This repo tests out some CometML features.

## Experiments

* The unit of value in CometML is an **experiment**. An experiment is a single algorithm run.
* Strictly speaking there are four experiment classes in the Python SDK: `Experiment`, `ExistingExperiment` (for connecting to, you know), `OfflineExperiment` (which logs to a file instead of streaming to the Internet), and `APIExperiment` (used for querying an existing experiment instead of streaming to/from it).
* Experiments may be symlinked to multiple projects via `create_symlink`.
* You can IFrame an experiment in a notebook using `display`.
* Metrics are logged via monkey patching the requisite libraries.
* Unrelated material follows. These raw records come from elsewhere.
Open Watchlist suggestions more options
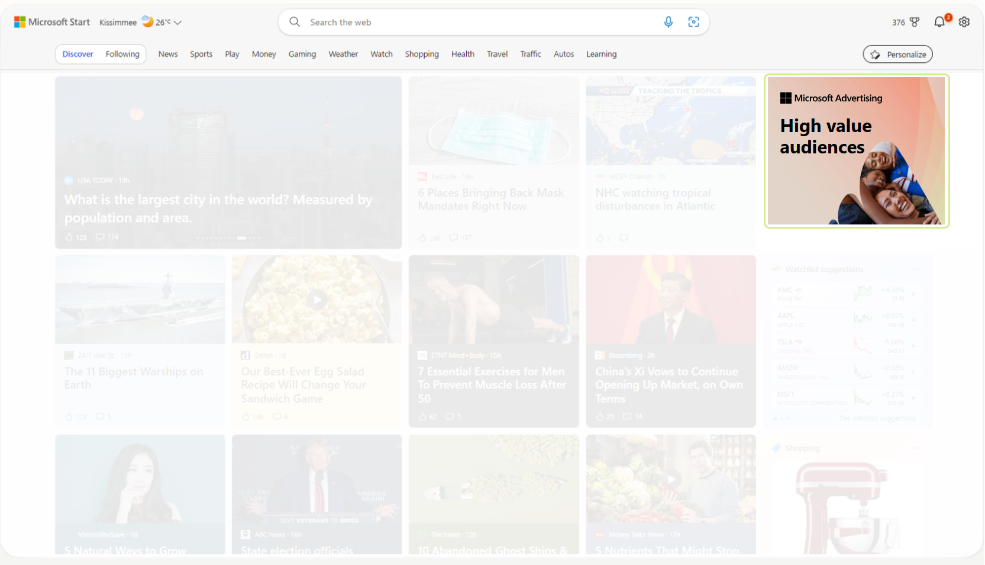985x565 pixels. [915, 269]
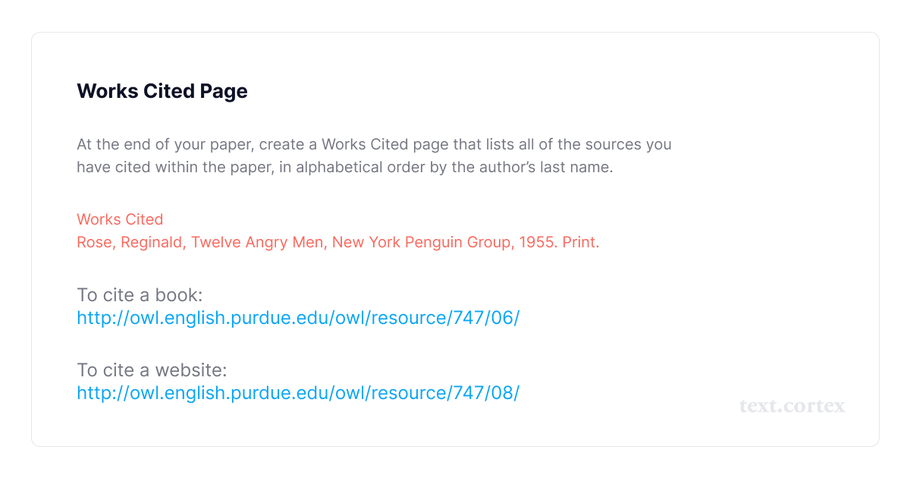This screenshot has height=478, width=910.
Task: Click the word "cortex" in the watermark
Action: (816, 407)
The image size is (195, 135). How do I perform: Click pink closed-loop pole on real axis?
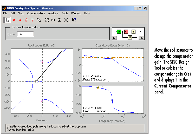(30, 82)
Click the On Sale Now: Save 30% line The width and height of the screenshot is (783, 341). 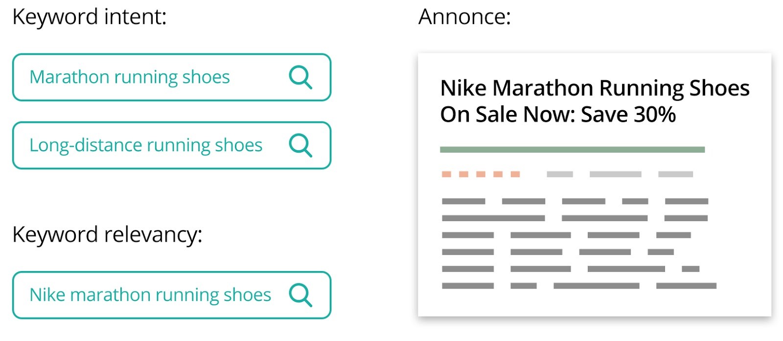coord(557,115)
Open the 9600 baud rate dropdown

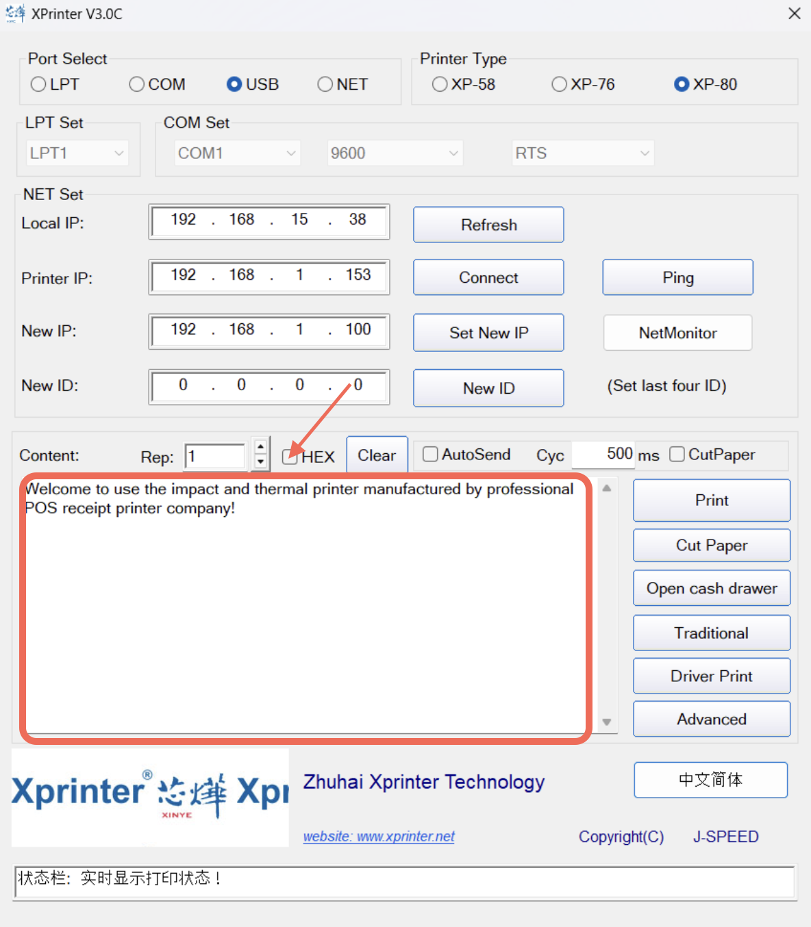tap(395, 153)
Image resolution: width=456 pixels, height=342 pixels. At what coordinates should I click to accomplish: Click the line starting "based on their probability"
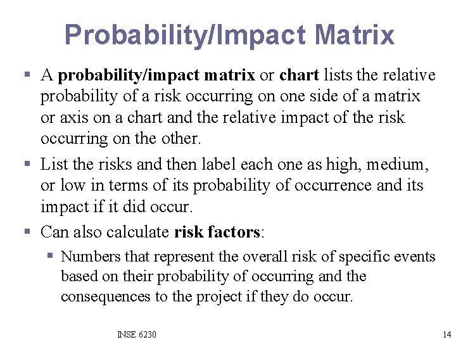click(213, 277)
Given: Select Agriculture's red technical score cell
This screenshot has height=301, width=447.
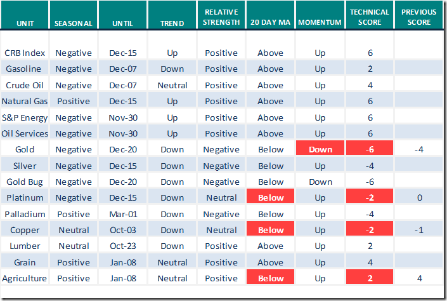Looking at the screenshot, I should pyautogui.click(x=371, y=278).
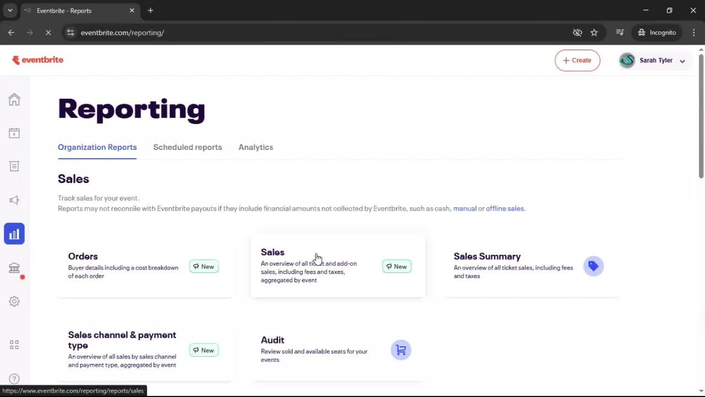Click the Audit shopping-cart icon
Viewport: 705px width, 397px height.
[x=400, y=350]
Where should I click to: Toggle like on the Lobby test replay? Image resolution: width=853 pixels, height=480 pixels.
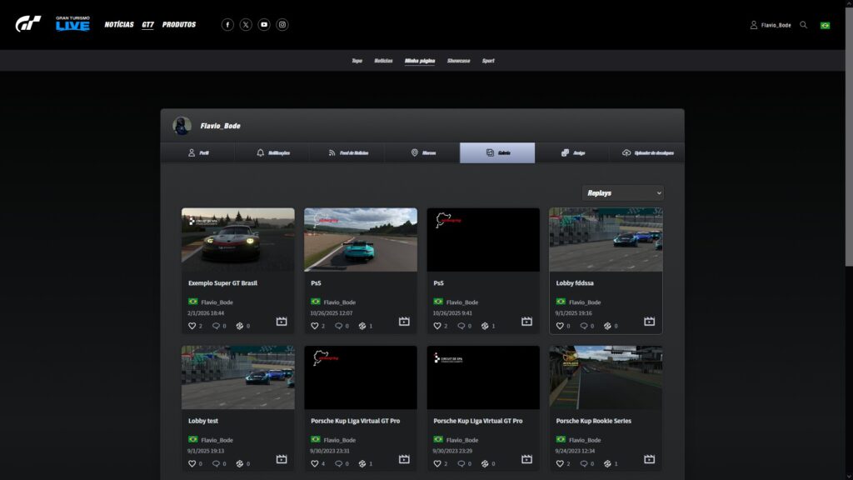[192, 463]
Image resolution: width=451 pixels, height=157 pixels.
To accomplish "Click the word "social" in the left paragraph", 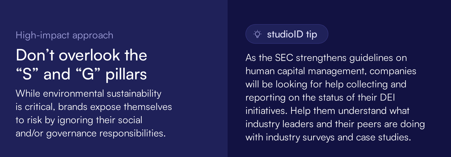I will 130,120.
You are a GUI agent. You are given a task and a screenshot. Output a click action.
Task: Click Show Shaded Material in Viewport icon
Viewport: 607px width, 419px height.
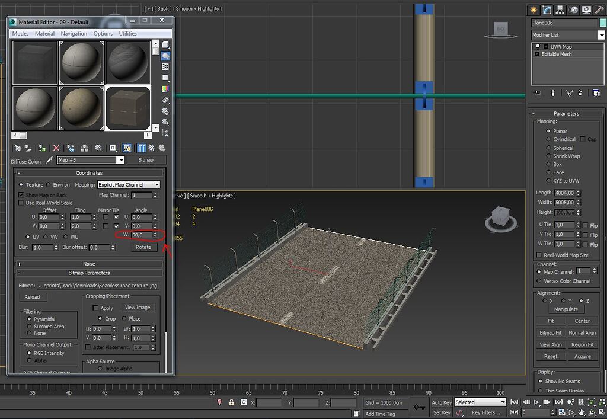(x=128, y=148)
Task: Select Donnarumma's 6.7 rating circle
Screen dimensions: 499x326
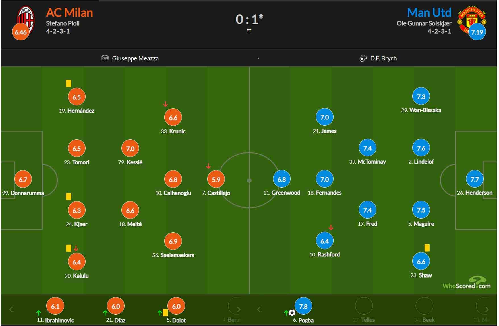Action: coord(23,180)
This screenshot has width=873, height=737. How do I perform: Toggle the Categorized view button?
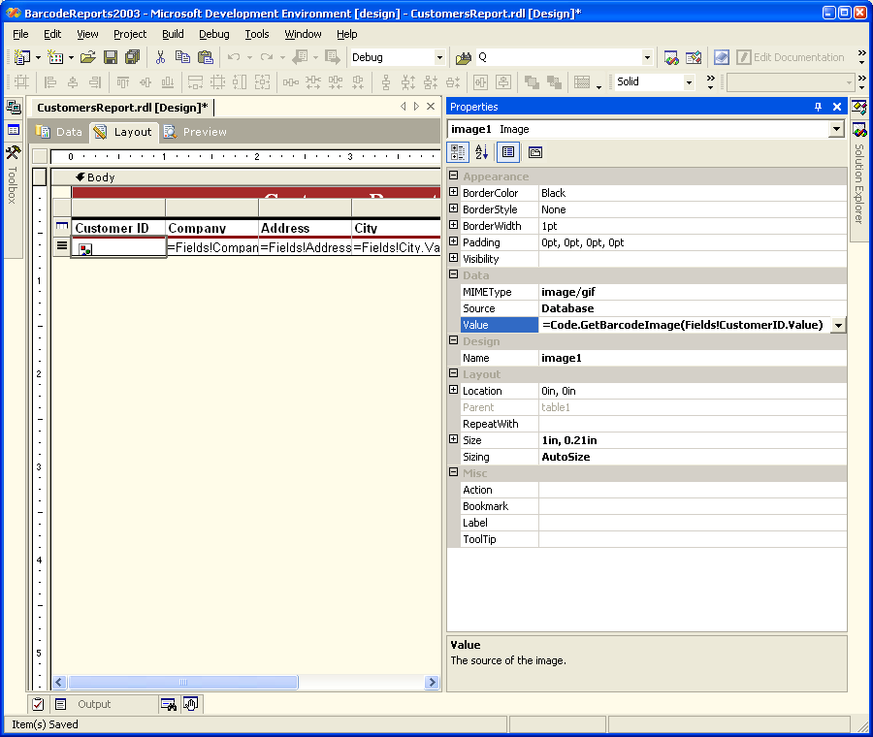click(459, 152)
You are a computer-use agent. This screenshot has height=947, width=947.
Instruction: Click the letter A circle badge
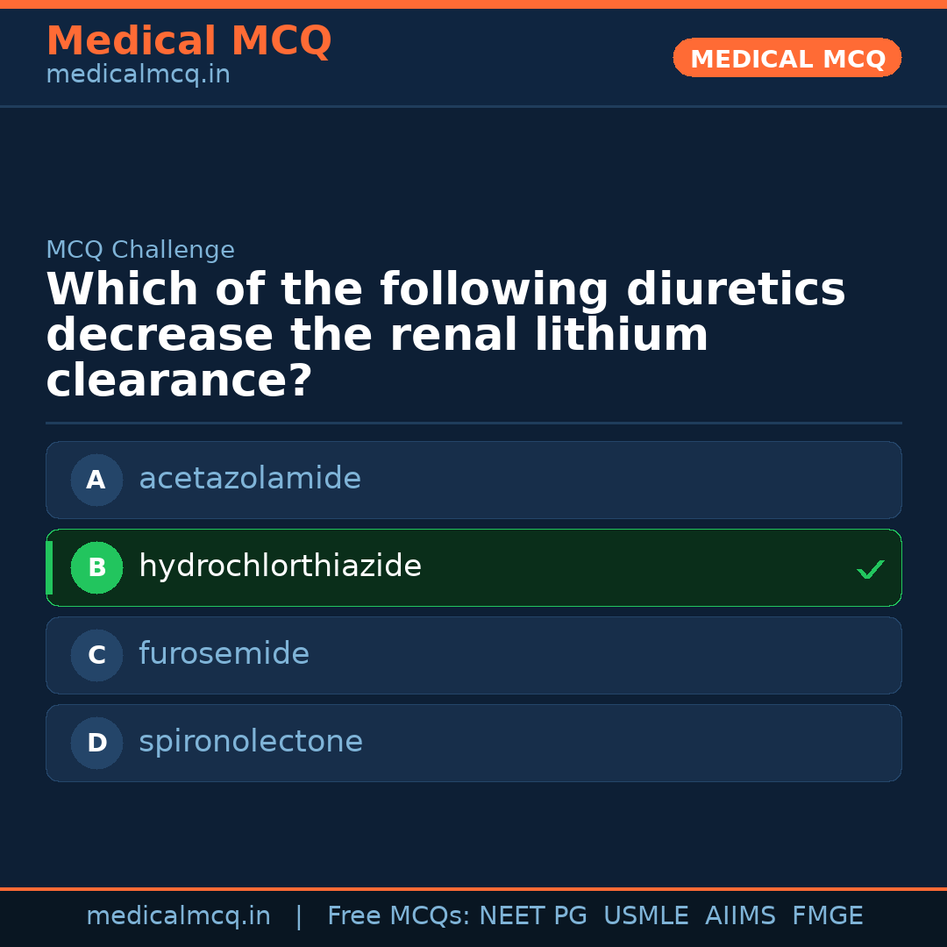(96, 480)
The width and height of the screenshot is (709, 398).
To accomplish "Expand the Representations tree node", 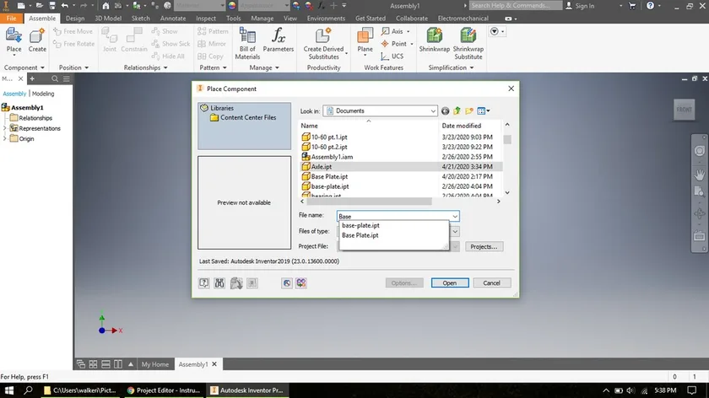I will (5, 128).
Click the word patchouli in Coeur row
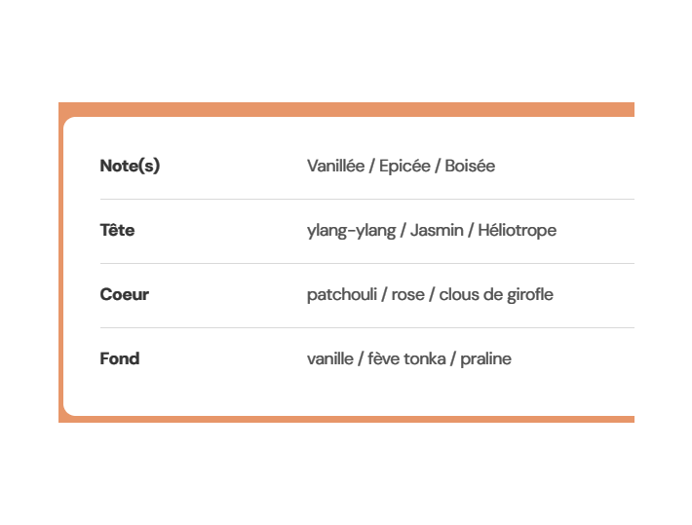692x525 pixels. point(342,295)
A `disable_mp` method is provided for disabling this behavior, which is recommended for non-trivial use, as the monkey patching is a go-to-market strategy.
* It's good practice to `end` an experiment at completion.
* Experiment logs are available via various `get_*` and `log_*` methods. There are a lot of different loggable things, so much so in fact that the UI is very confusing.
* `send_notification` is interesting, it's a hook to an email notification system built into Comet.
* The UI has a reproduce button, which points to some logabble values. In the case of a run this is Environment Information, Git Information, and Run Command. In the case of a notebook the Git Information and Run Command options seem to be replaced with Notebook Information, which is an IPYNB download. Overall this feature is not that useful in my opinion, a README does much better for this function.
* Offline experiments are uploaded to the cloud using a Python lib utility script or a CLI wrapper thereof.
* The notebook write-out is kind of janky, albeit for the right reason. The cells are automatically flattened out into a script. Any cells that get run more than once will be included more than once. This output format is reproducible, however, which is why they do it this way.

## Experiment UI

* The experiment web UI is only controllable in the browser, e.g. it's not possible to adjust it using libraries.
* Experiments are bucketed into projects. Experiments can appear in more than one project via symlinks (see previous section).
* Experiments in a project are subselected using views. Views are combinations of query builder that lets you subselect experiments using tag boolean logic, and a panel of model metric visualizations and assets that you headline the page with.
* The UI is the works, there's a ton you can do with it. The charting can be custom-emplaced, experiments can be archived, the table components are resizable...

## Hyperparameter search

* The optimizer is configured using a JSON fragment with a well-defined schema. The fragment basically states what the goals are, e.g. minimize this loss using these parameters.
* The resulting `Optimizer` object acts as a source for model parameters and (passthrough to the web UI) sink for model losses.
* If used via the CLI, the optimizer supports threads via the `-j` parameter.
* Search is supported via grid, random (preferable to grid, see my notes), and Bayesian search (via a specific algorithm).